• **The request**:
Select every line of the records that contains the string "Pick" and copy each one out. Case counts.

• **Dataset content**:
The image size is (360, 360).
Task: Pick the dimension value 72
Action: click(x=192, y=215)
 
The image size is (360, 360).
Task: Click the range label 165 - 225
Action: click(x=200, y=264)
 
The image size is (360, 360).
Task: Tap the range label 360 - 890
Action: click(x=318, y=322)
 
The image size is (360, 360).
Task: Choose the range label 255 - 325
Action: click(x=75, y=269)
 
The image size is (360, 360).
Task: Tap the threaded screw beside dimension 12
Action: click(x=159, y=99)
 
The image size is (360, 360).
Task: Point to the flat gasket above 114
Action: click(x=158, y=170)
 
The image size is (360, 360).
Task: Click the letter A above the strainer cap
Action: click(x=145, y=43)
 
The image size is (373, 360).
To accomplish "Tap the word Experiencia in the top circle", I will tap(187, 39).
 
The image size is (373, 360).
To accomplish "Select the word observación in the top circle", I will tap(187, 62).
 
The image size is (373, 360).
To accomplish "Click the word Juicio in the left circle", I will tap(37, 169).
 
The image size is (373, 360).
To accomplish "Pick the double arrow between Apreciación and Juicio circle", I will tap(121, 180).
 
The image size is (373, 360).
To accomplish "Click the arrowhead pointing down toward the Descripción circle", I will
* * *
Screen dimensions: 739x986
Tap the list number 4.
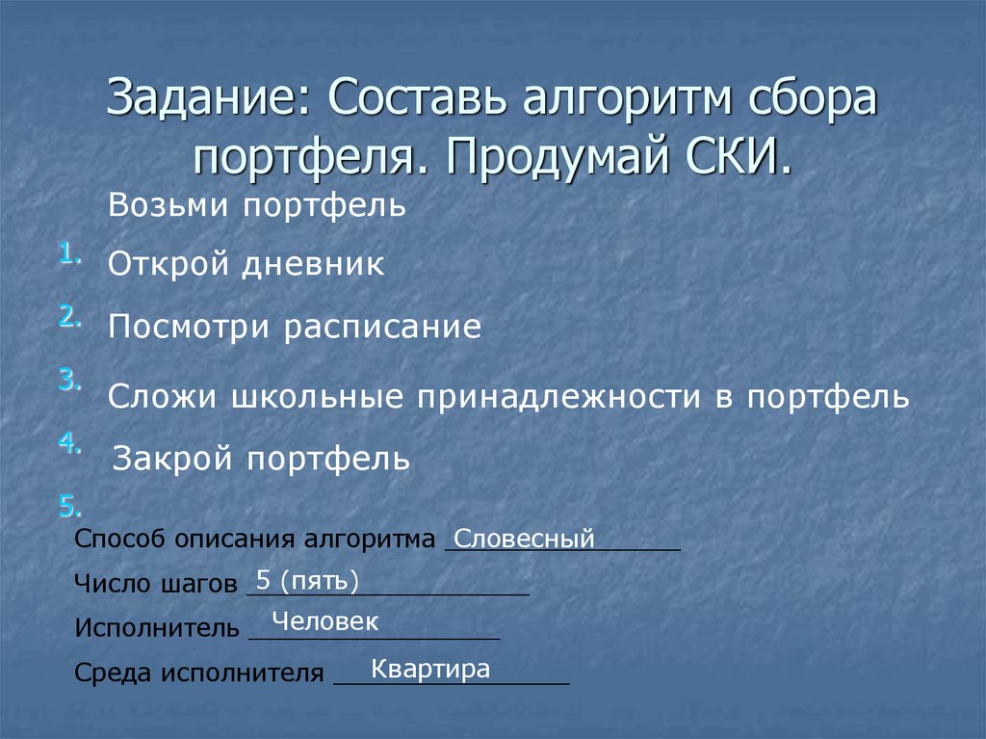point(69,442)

• **Task solution**:
Task: Pick the dimension value 72
To accomplish "Pick the double arrow between Apreciación and Juicio circle", I will tap(121, 180).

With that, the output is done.